** DOCUMENT SEGMENT follows **

Here are more of those wonderful songs, so familiar they seem part of us. Through the years we dance and romance to them, come together, or dream of an old love. Did their creators ever think they would last forever, or that they could be done in so many ways?
Combining lecture with a wide variety of clips, filmmaker and cultural historian Sara Lukinson traces how some of our favorite songs from the Great American Songbook came to be and how different artists, unexpected arrangements, and changing times transformed them into something brand new, but still the same.
Please Note: Individual sessions are available for purchase.
October 4 Two by Cole Porter: “Night and Day” and “I’ve Got You Under My Skin”
Playful, naughty, and sizzling, Cole Porter’s songs were meant to seduce and delight us. Sophisticated lyrics suggested high and low delights, while his music mixed the sounds of Broadway and the movies with the hint of exotic climes.
October 18 You Must Remember This: “As Time Goes By” and “These Foolish Things”
Just their first few notes, and all those memories rush in. A face, a film, that one moment we don’t want to forget. Both songs hold such special places yet didn’t catch on at first. Only later when they came back in another form did they capture us, and stay forever.
November 1 Like Swinging in the Breeze: “The Lady Is a Tramp” and “Mack the Knife”
You can’t help but snap your fingers or get up and dance. We may not be sure what these songs actually mean, but we know we love to swing and sway to them. And sing along—now that Mackie’s back in town.
Lukinson, who has won three Emmys and seven Writer’s Guild Awards, now teaches at NYU and the 92nd Street Y. Her personal essays have appeared in the New York Times, Washington Post, and Intima: A Journal of Narrative Medicine.

** End of DOCUMENT SEGMENT **
** PROVIDED MATERIAL follows **

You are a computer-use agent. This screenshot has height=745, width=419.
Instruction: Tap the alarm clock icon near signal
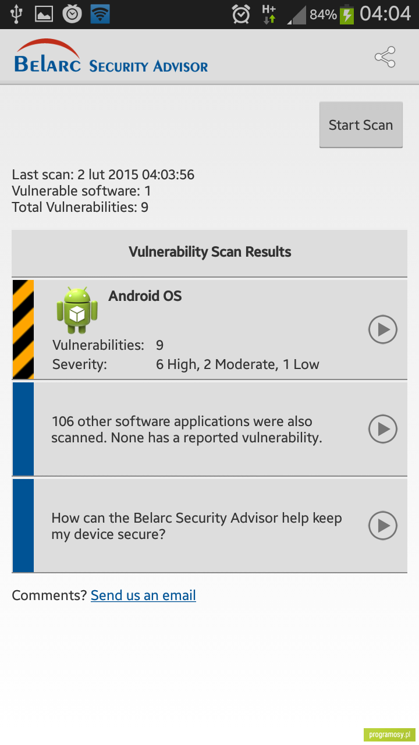point(241,14)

** End of PROVIDED MATERIAL **

### WORK TO COMPLETE
Reproduce the passage of the Great American Songbook lecture series text above from "Please Note: Individual" to "of exotic climes.", with its wording unchanged.

### SOLVED EXERCISE
Please Note: Individual sessions are available for purchase.
October 4 Two by Cole Porter: “Night and Day” and “I’ve Got You Under My Skin”
Playful, naughty, and sizzling, Cole Porter’s songs were meant to seduce and delight us. Sophisticated lyrics suggested high and low delights, while his music mixed the sounds of Broadway and the movies with the hint of exotic climes.